The specificity of phages, as with many organism-based strategies, precludes their use as a broad-spectrum antibiotic; the disease-causing pathogen must first be accurately identified before treatment. But this is also their advantage: unlike broad-spectrum antibiotics, which not only simultaneously breed resistance in many bacteria, but also wipe out friendly commensals, a particular phage delicately picks off only the bacterial species that it naturally infects. That may make phages the doctor's friend, but does not necessarily interest large pharmaceutical companies. Biotech companies, on the other hand, see plenty of fresh pickings, as Glenn Morris, co-founder of Intralytix Inc. (Baltimore, MD, USA) and Chairman of the Department of Epidemiology and Preventive Medicine at the University of Maryland School of Medicine (also in Baltimore) agrees. He thinks the time is ripe for phages to make it to market. Commenting on the abrupt decline in phage preparations in the 1940s, he said, “there were some problems with initial phage preparations because they weren't pure, and frequently [the medics] did not know what they were treating.” That has all changed: “[today] you're talking about the sophistication that comes with a further 60 years of science,” he added.
Intralytix Inc. has already performed trials of phages against vancomycin-resistant enterococci in animal models, showing the phages to be “very safe, and very efficacious” in the words of Morris. Multidrug-resistant Pseudomonas is also on the hit list of the phage therapy developers, and Morris is confident, despite Schuster's scepticism, that here too a treatment for humans is not far off. Given that a phage is a much simpler biological entity than a bacterium, he is sure of who the winner will be: “It's going to be tough enough to get approval for phage use in medications; I'm not sure I'd like to take a Bdellovibrio through an FDA approval process.” Although Morris concedes that phages will not be a cure-all, this is precisely their strength: in combination with traditional antibiotics, they will probably contribute to new antibiotic strategies that keep pathogens on their toes more than antibiotics alone.

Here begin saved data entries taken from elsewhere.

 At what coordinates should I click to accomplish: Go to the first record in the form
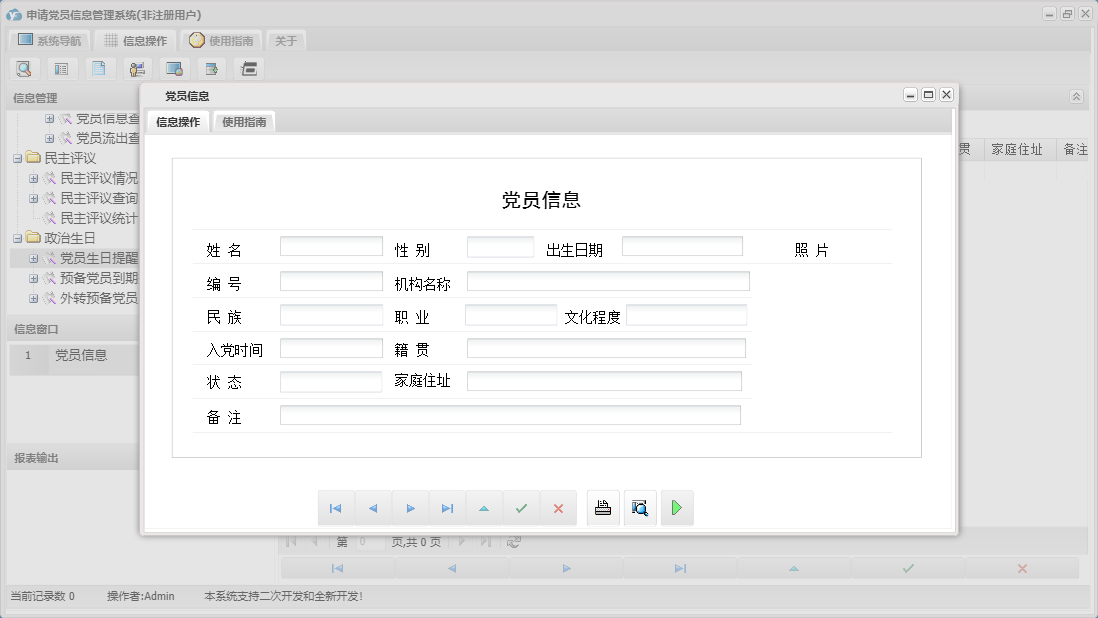coord(336,507)
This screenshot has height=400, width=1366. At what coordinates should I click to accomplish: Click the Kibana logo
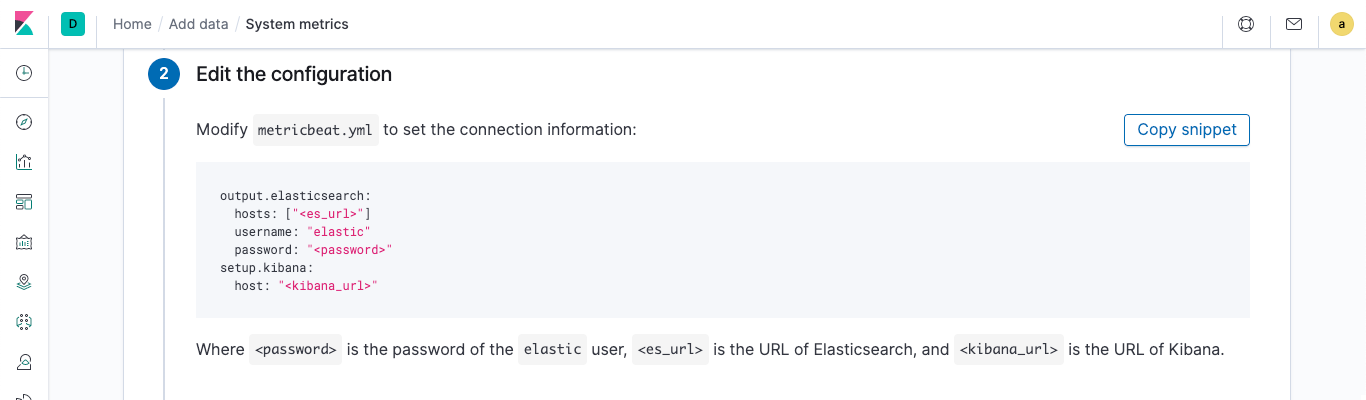click(x=24, y=24)
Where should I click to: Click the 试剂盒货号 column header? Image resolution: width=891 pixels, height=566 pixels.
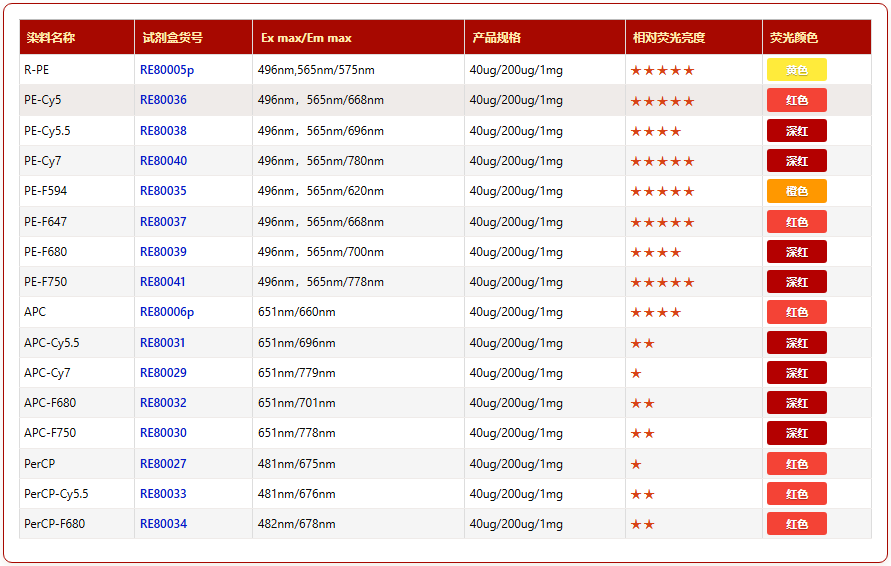(x=173, y=38)
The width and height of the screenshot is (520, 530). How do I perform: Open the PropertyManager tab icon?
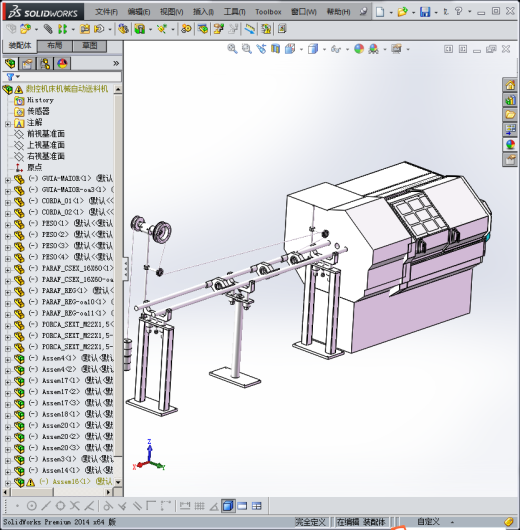pyautogui.click(x=27, y=64)
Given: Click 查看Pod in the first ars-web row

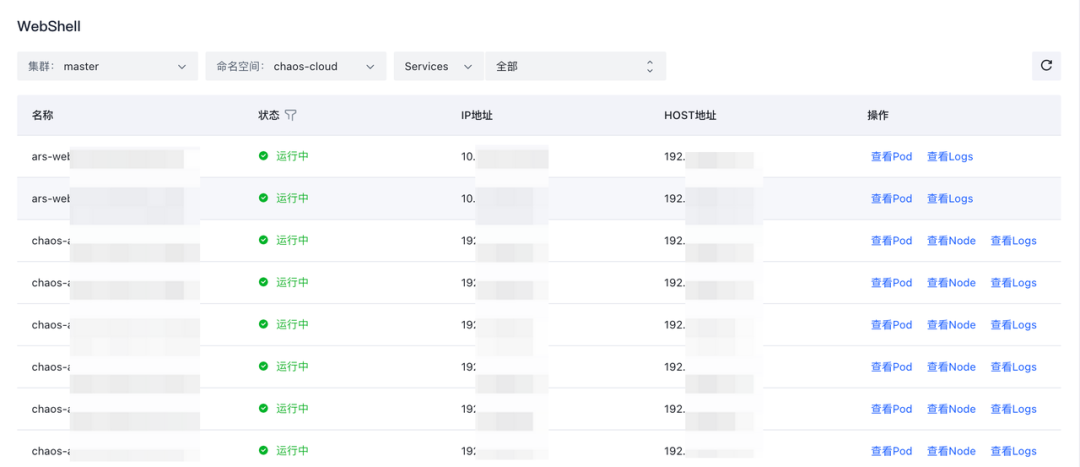Looking at the screenshot, I should [891, 157].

Developing the antibiotics of the future is not really about whether bacteria, phages or chemical antibiotics will win. The combination of increasing pressure to attack infectious disease with new and diverse strategies, and a market sector that takes risks and is content with smaller profits than the pharmaceutical giants, will probably generate a range of novel biological products. Nature has, after all, done half the work for us.